The Non-Emergency (Part 5 of 6)
'You won’t talk to your own civilians? You won’t have a conversation?'
Part 1: The Government Went Insane
The police raid wasn’t the end of that Sunday evening’s excitement. Suddenly, one of the Coventry dumpsters caught fire. Karl remembers flames three feet high. The last thing they needed was another visit from the fire department. He grabbed a shovel and started shoveling snow.
“The flames died down a bit. I jumped inside, cuz now the fire’s going in between all the garbage bags,” he says. “I'm pulling apart garbage bags, I'm chucking them outside so people can put them out. The next thing I know, I'm being bombarded by snow, just pelted by shovel loads while I'm stomping on the fire.”
As the last embers were extinguished, a chap named Mark approached with a five-gallon pail. “I'm like whoa, whoa,” Karl remembers. “It was black stuff. He’d gone to a port-a-potty and turned the dump valve - a three-inch line, four-inch line, whatever. To get water quick. He's laughing, ‘I was just about to throw it!’ Thank God he didn't. That was gross.”
In the short term, Karl says the police raid “changed the mood quite a bit.” But big picture, the protesters were more than a match for the cops. “Whenever they gave us problems, we found only solutions,” he says. One day a team from Coventry tried to deliver hay bales downtown so that a play area could be set up for young kids. When police stopped their vehicle two blocks short of its destination, Karl says bystanders came to the rescue. “Hey, everybody, grab a hay bale.” Dozens of people did so, and the hay was delivered in no time.
A trailer loaded with chairs and tables headed for the main stage was also blocked. Never mind. Someone disconnected the trailer from the truck that had been pulling it. Voila! it’s a wagon now. “Human power pushed it all the way down the sidewalk. The cops were just throwing up their arms,” Karl laughs.
“Oh, and firewood.” After police barred vehicular traffic on a bridge, protesters parked in Gatineau were obliged to walk across into Ottawa. On one memorable occasion, members of the public spontaneously formed a human chain. “Just hand it off to the right, hand it off to the right,” remembers Karl. That’s how firewood from Quebec arrived in Ontario. “They emptied I don't know how many trucks full of firewood. The cops couldn’t do anything about it.”
While politicians loudly accused the Convoy of homophobia and racism, Karl says some of the Coventry volunteers “were friggin gay. We had black people, Chinese, Koreans, Ukrainians. I had every nationality you can imagine.”
Looking back, Karl is bemused by how the authorities responded. The city of Ottawa was the first to declare an emergency. “I'm like, what the hell?” Then the province of Ontario did so. “Holy crap, we're really causing trouble, I guess. But it's a festival. How is that so wrong? Why do you condemn your population for doing something so joyful? This is defiant, but it's not evil.”
As time went on, Karl was amongst those who became exasperated by the refusal of Canada’s Prime Minister to engage. “I figured we were going to get a politician to come talk to us. As a minimum. We go to war-torn countries and talk to dictators, but you won’t talk to your own civilians?

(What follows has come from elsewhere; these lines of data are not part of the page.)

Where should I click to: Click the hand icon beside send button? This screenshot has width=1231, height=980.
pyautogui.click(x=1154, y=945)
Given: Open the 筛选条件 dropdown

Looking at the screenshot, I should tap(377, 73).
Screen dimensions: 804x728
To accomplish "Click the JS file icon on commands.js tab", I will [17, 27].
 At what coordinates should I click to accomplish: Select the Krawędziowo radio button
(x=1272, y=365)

You won’t have a conversation?”
In sharp contrast to the antipathy of the political class, the public lavishly supported the Convoy “The Polish community brought in $10,000,” says Karl. “They’d give us chunks of money. If we needed food, they’d rally up and bring it. If we said hamburger, they’d bring us ten boxes of ground beef.” Coventry was wholly sustained by donations, he explains. “Anything extra would go to the truckers.” Cash first got counted in the presence of witnesses, then it got recorded. There was a ledger, in which everything that went in was tracked, as well as everything that went out. Standard practice was that someone would record these proceedings with their mobile phone. “I’m videotaped unlocking the box,” says Karl. “We always needed two witnesses, no matter what. We’d both sign on it, in the ledger.”

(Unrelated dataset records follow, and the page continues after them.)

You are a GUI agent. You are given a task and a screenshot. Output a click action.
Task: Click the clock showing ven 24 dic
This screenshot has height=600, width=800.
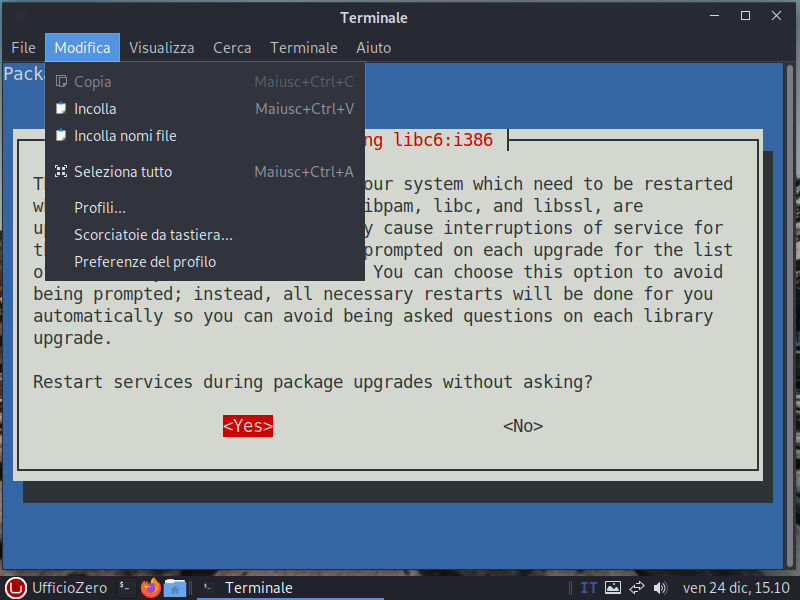point(736,588)
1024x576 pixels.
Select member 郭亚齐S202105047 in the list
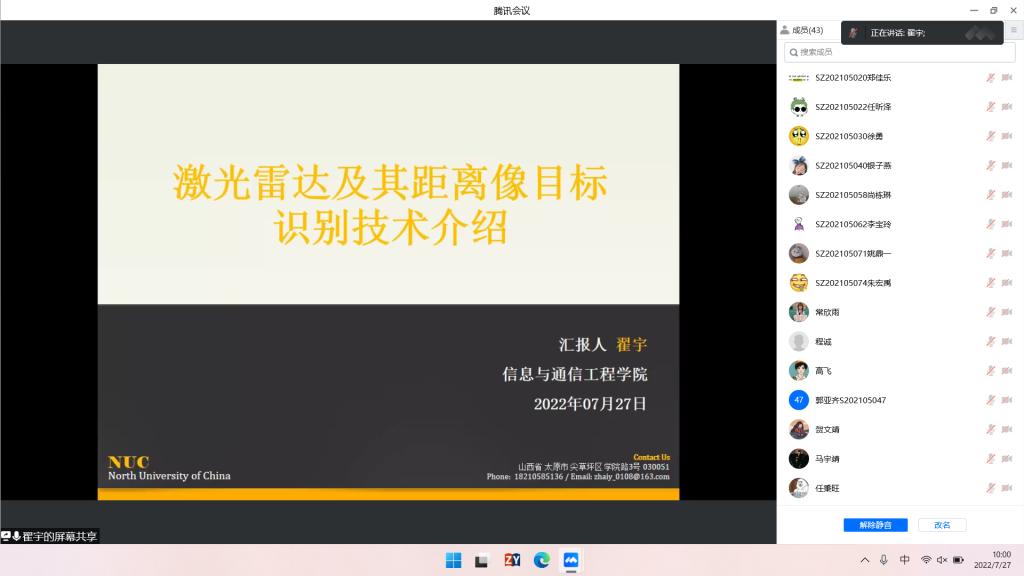(x=850, y=400)
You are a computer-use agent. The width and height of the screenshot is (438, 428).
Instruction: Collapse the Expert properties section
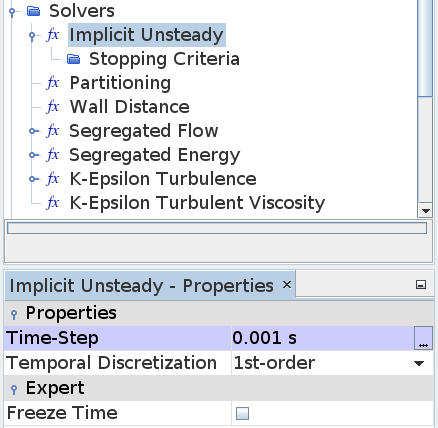14,389
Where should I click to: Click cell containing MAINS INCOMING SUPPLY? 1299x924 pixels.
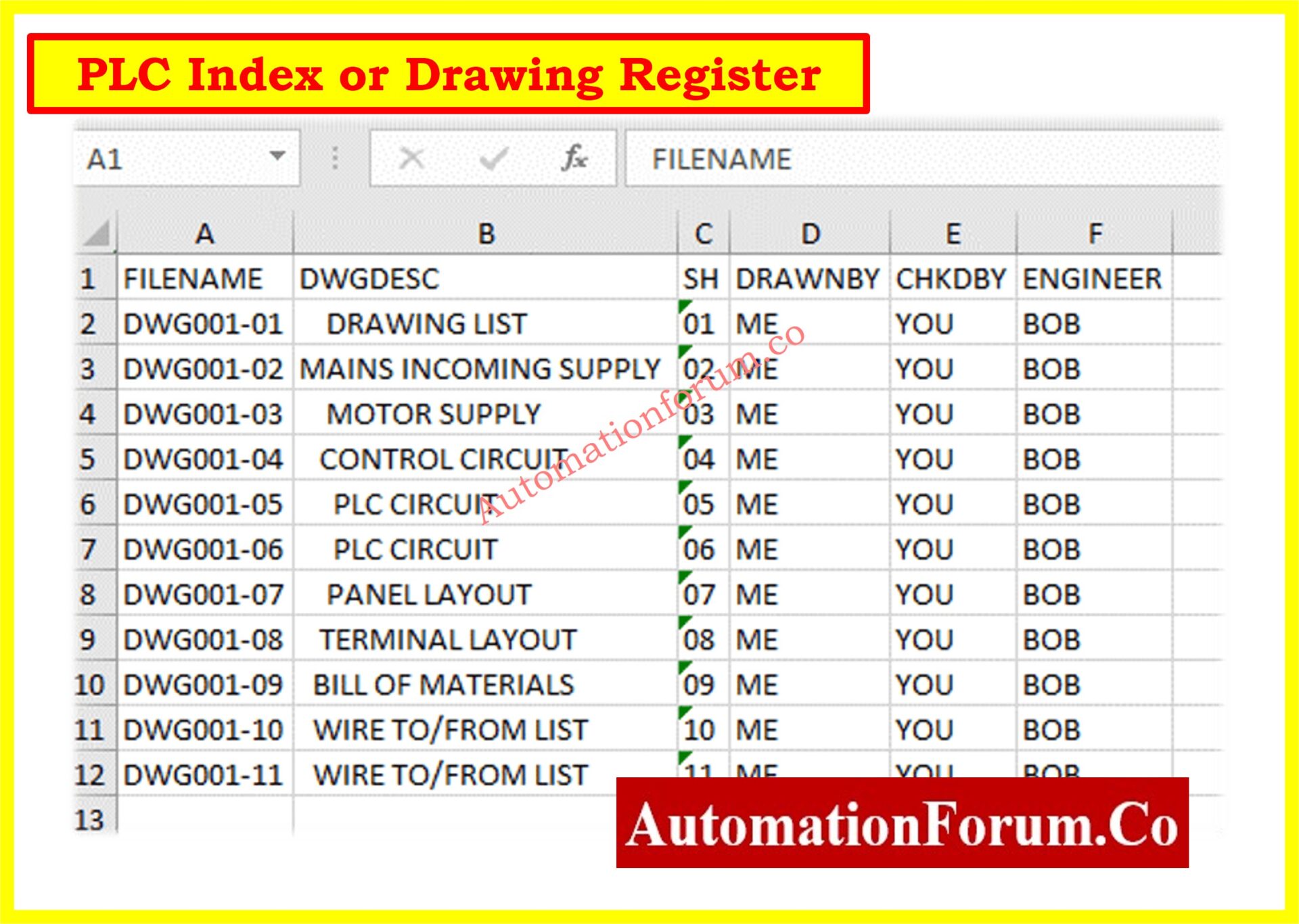(480, 369)

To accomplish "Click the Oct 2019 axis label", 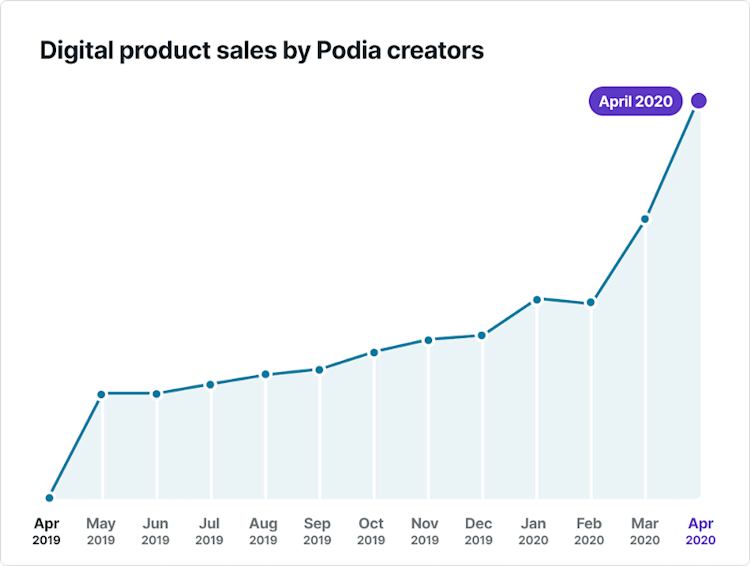I will 371,531.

He nods, “We went through a lot of money, a lot of money. Just doing all the electrical inspections, putting in hydro panels, wires, the GFIs [ground fault circuit interrupters]. We made sure it was safe. All BX cable, armoured cables.”

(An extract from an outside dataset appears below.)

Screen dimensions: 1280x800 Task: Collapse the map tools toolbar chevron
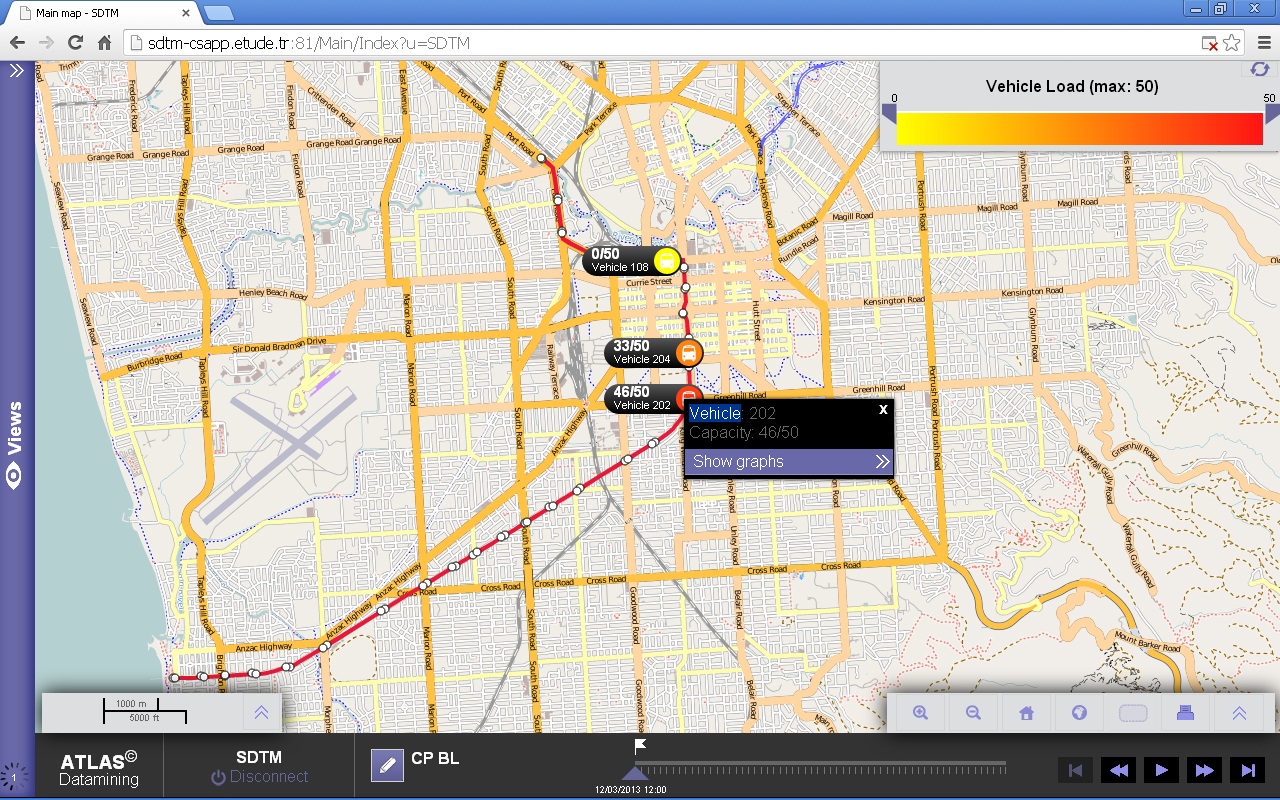click(1238, 713)
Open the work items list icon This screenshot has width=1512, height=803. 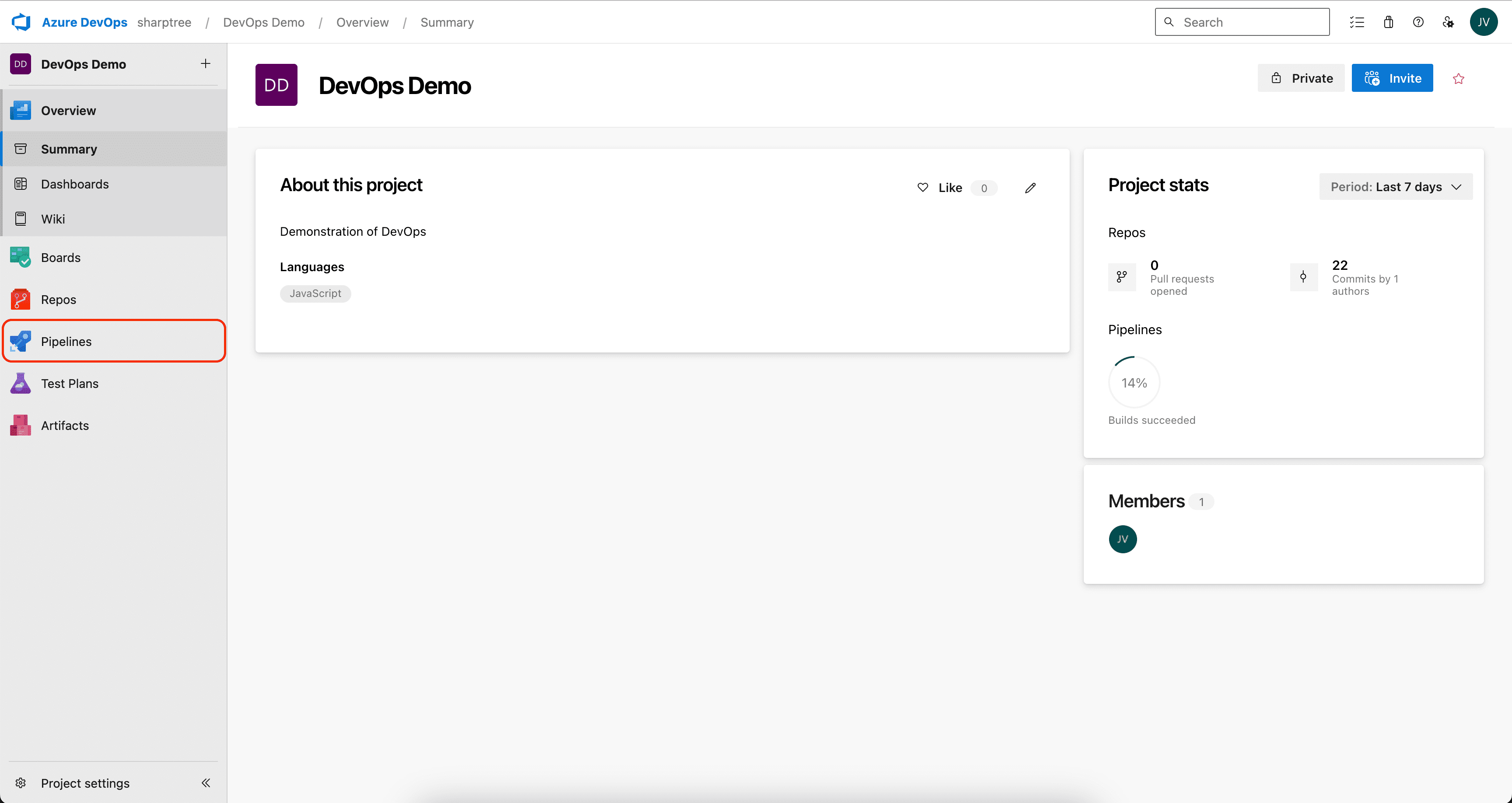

The public responded to the freezing of the online fundraisers, he says, by bringing even more cash directly to the truckers. While those parked on Wellington received a lot, Karl says this wasn’t necessarily the case on the side streets. “So we’d send some money down to Kent Street, or Bank Street, or down to the Parkway. We gave lots of money to truckers. Sometimes they’d come in, show us their bills. We’d give them five hundred bucks, a thousand bucks, to keep their bills taken care of. We also knew the truckers were gonna need money to get home.”
final installment: Best Social Experiment Ever
Beautiful! What a time to be alive. The realization of every leftie's dreams, an organic cooperative non violent effective uprising! And most of our friends were taken in by the 'media', and missed the whole experience. Worse, they sat in judgement. Assuming the worst of working people.
Just incredible to read of the cooperative and creative solutions - getting firewood delivered by a human chain!
It always encourages me to hear of so many who participated in so many ways.